Quel pasticciaccio brutto che fece la pop art

di Redazione The Freak

Quel pasticciaccio brutto che fece la pop art

di Redazione The Freak

Quel pasticciaccio brutto che fece la pop art

di Redazione The Freak

Nel 1925 nacque un movimento artistico che prese il nome di “Nuova oggettività”. Il suo centro gravitazionale fu la Germania e al contrario di quanto possa far pensare il suo nome, esso si distinse dal realismo per la carica di emotività che riuscì a mantenere.

Artisti disillusi e cinici vollero rappresentare la realtà senza abbellimenti, senza finzioni artistiche. Del resto, in un periodo storico come quello degli anni Venti, mi chiedo se avessero altra scelta.

Trent’anni dopo, in Gran Bretagna prima e negli Stati Uniti poi, un nuovo movimento, prima di tutto di pensiero, si aggrappò alla Nuova Oggettività come se fosse la sua unica chance, il suo unico spazio espressivo, e diede inizio a un percorso che disdegnava le astrazioni dal reale e quella separazione tra arte e presente a cui gli espressionisti astratti avevano dato un certo lustro.

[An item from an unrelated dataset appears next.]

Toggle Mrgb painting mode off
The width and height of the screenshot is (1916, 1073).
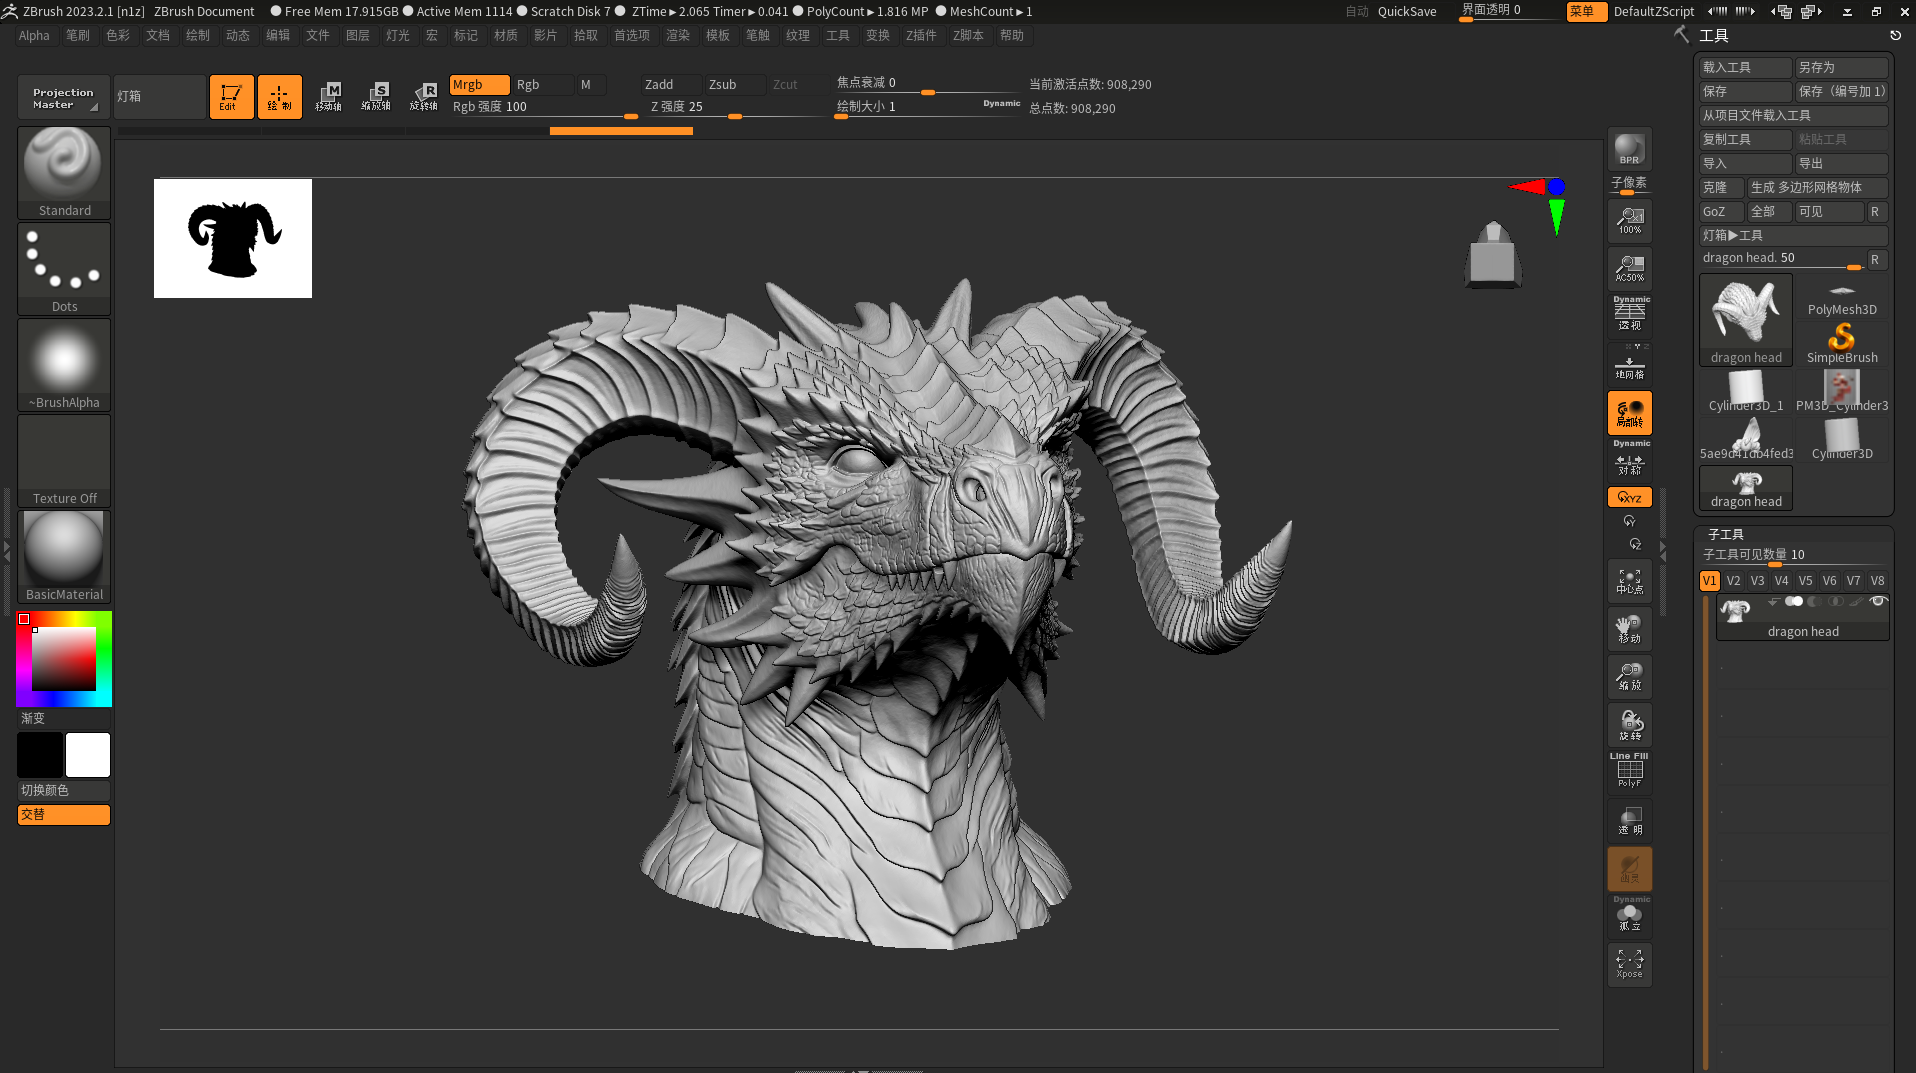[478, 85]
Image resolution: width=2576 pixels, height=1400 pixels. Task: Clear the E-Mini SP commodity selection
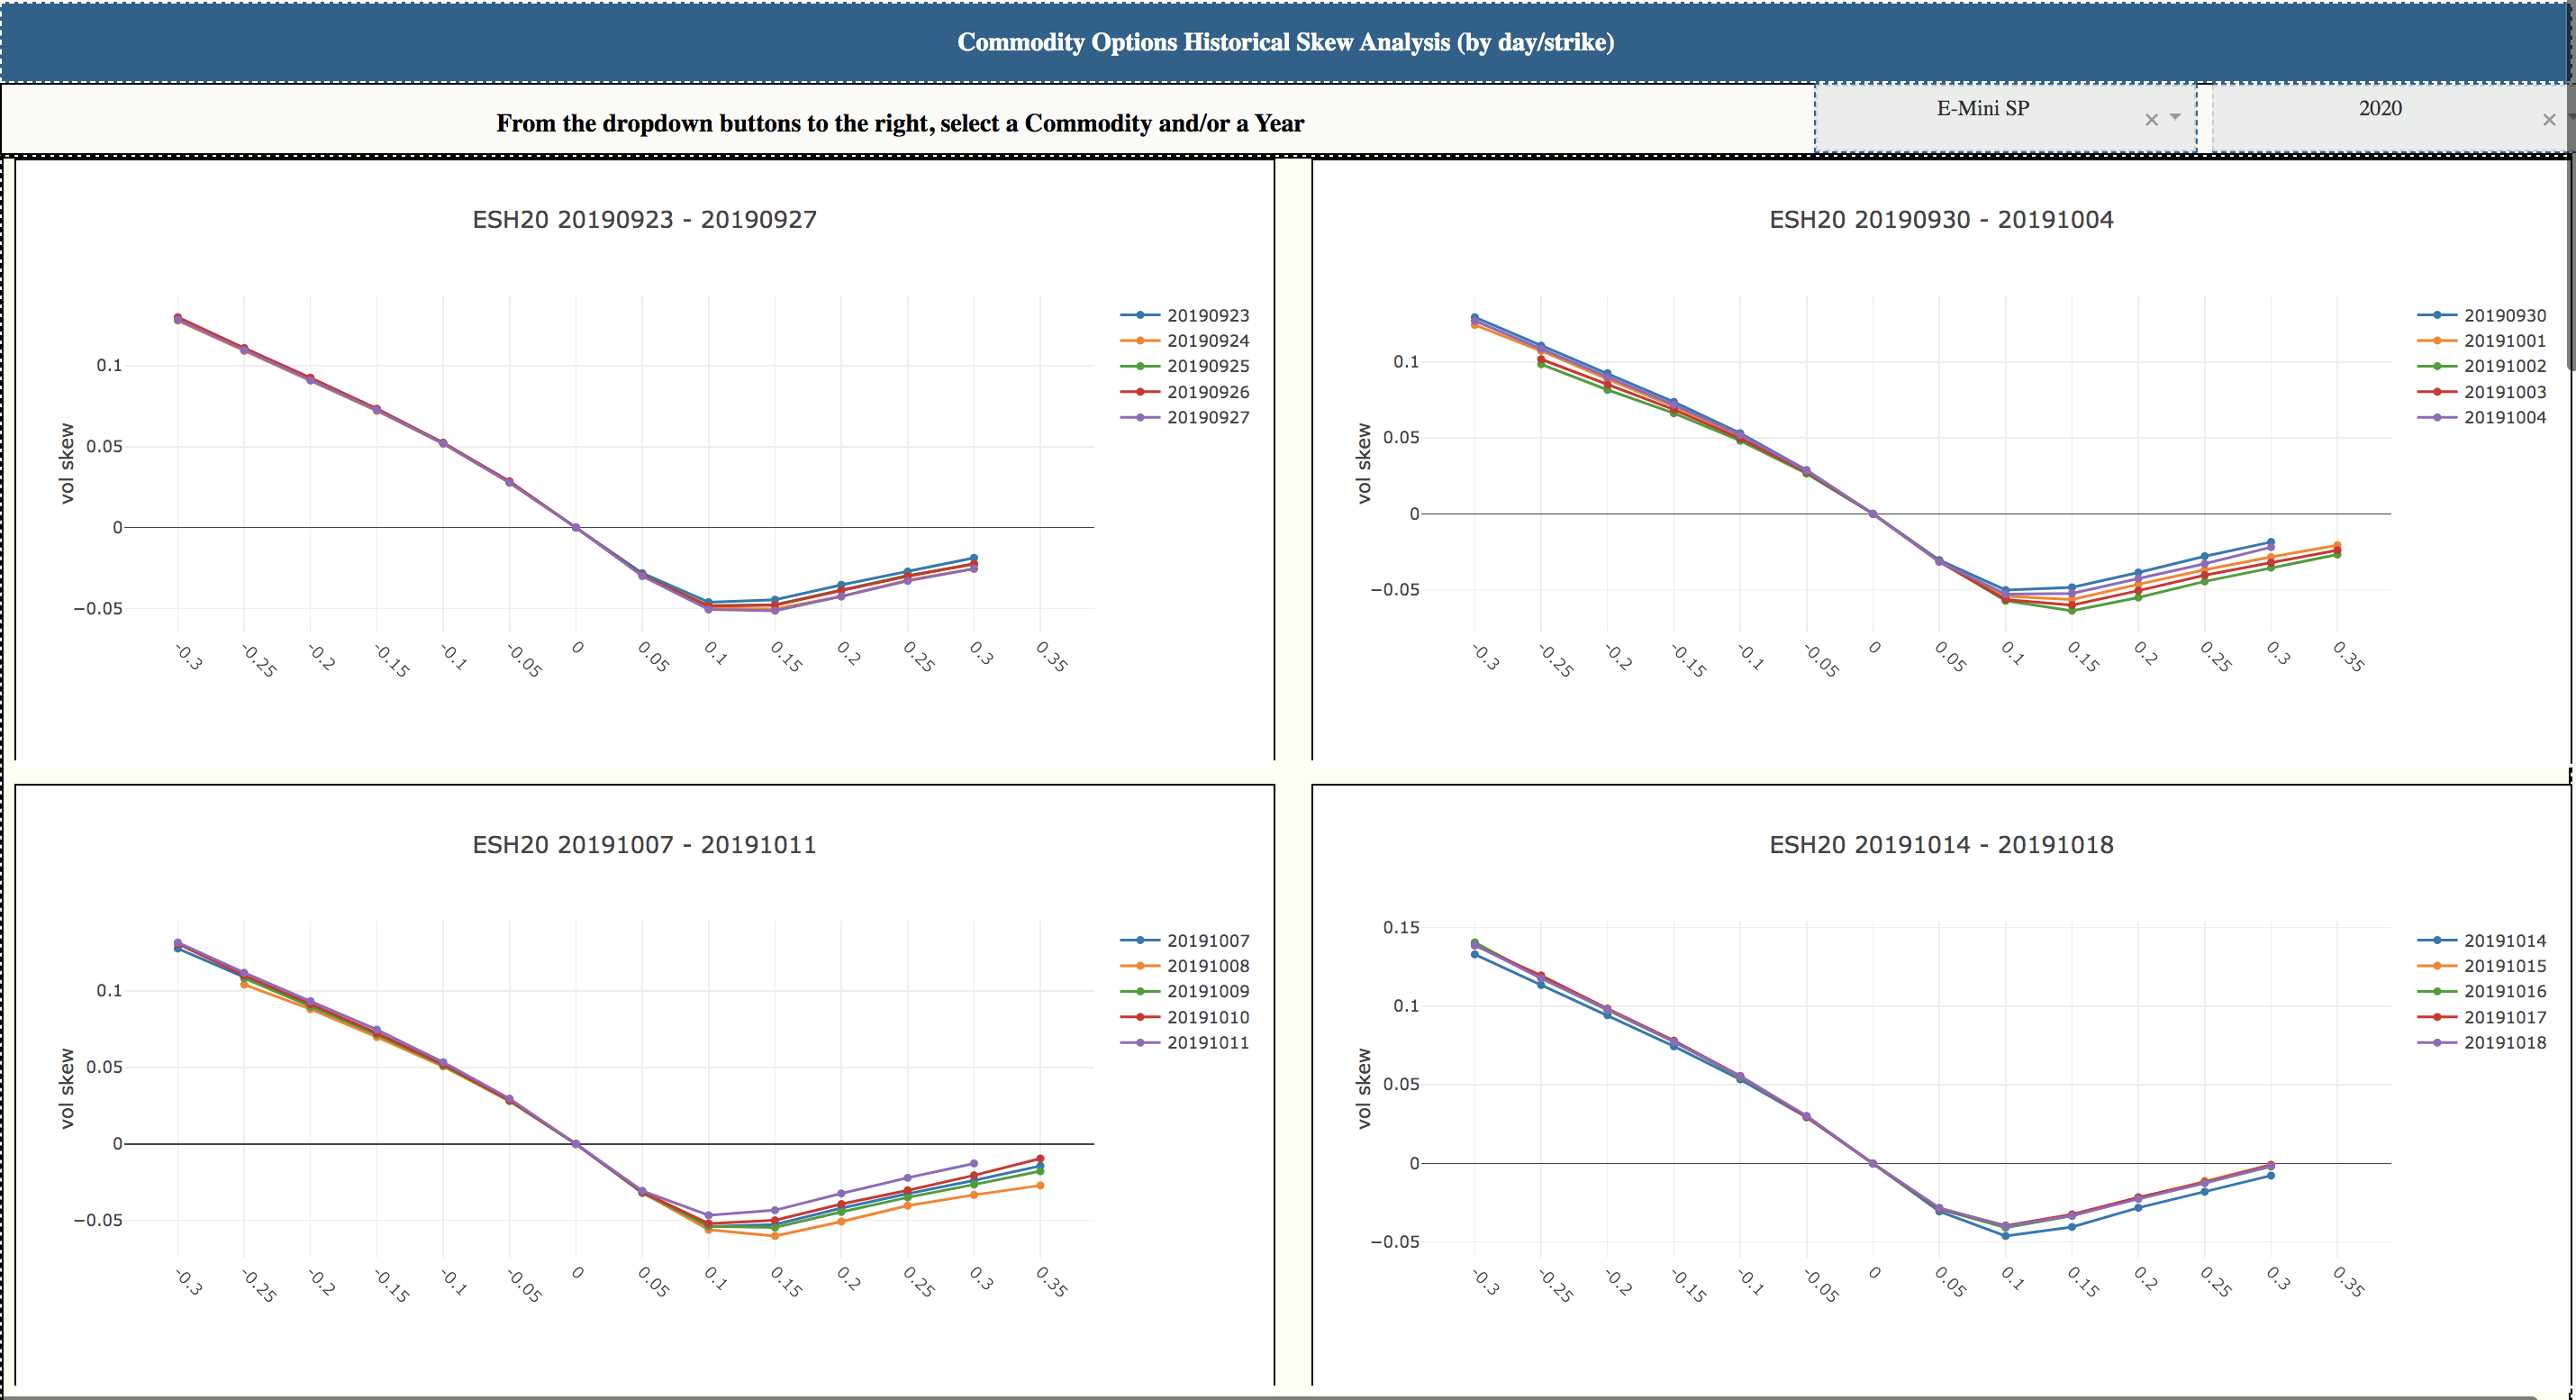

È stato scritto: “La pop art vuole distruggere l’arte (o se non altro farne a meno), ma l’arte le è subito addosso: è il contro-soggetto della nostra fuga. Non solo la pop art è un’arte, ma per di più il suo riferimento è la Natura. Certo, non più la Natura vegetale, apaesaggistica, umana, psicologica. Oggi la Natura è il sociale assoluto, o meglio ancora: il Gregario. La pop si appropria di questa nuova Natura e la critica. Come? Imponendo al suo sguardo (e dunque al nostro) una distanza”.

Pop, dunque. Popolare.

Arte del consumo.

Arte dei mass media che hanno preso in mano la società e l’hanno trasformata in un qualcosa privo di precedenti.

Una volta ho letto da qualche parte che la realtà è quelle quattro cose che vedi.

All’inizio mi sembrava una frase troppo semplicistica, una di quelle che come risposta meriterebbe la classica formula del: “Guardi che le cose non stanno proprio così”. Invece le cose stanno così, nella pop art, nel mondo post-modernista, nella società odierna. Guardarsi intorno ed essere testimoni di quanto accade. Posare lo sguardo su ciò che fa da contorno alla nostra vita e renderlo soggetto protagonista.

Niente invenzioni, elucubrazioni, finzioni.

Warhol, disse Alberto Boatto: “rifà le immagini che stanno sotto gli occhi di tutti per sottrarle all’invisibilità e renderle per una volta lamento, tanto vedibili da farcele scorgere e conoscere realmente. Perché è proprio l’oggetto che ci sta di continuo presente davanti allo sguardo che ci sfugge, che non arriviamo a vedere”.

Prendere l’immagine di Marilyn Monroe, di un barattolo di latta, di una lattina di Coca-Cola, e trasformarlo in arte.

La questione è più seria di quanto si pensi: si tratta di uscire da quella concezione dell’arte come sogno, come ideologia senza piedi per terra, di immaginazione oltre l’immaginazione.

La realtà è quelle quattro cose che vedi.

E se qualcuno ha detto che Warhol voleva uccidere l’arte forse un po’ si sbagliava, forse, mi sento di dire, la sua visione era leggermente parziale.

Warhol, Schifano, Angeli, Festa erano, per dirla alla “sorrentiniana” maniera, solo irriducibili amanti della verità. E se il capitalismo in quel momento storico aveva generato un’industria culturale, producendo come risultato gli sguardi scandalizzati di tutti coloro che rifiutavano questa tendenza, gli artisti pop presero atto della situazione e iniettarono valore in quegli oggetti che sembravano non averne.

Ma non sarà questa la missione dell’arte? Non sarà che forse proprio grazie all’approccio della pop art la cultura diventa un mezzo di contatto, il profano si fa sacro e l’arte diventa, finalmente, tangibile?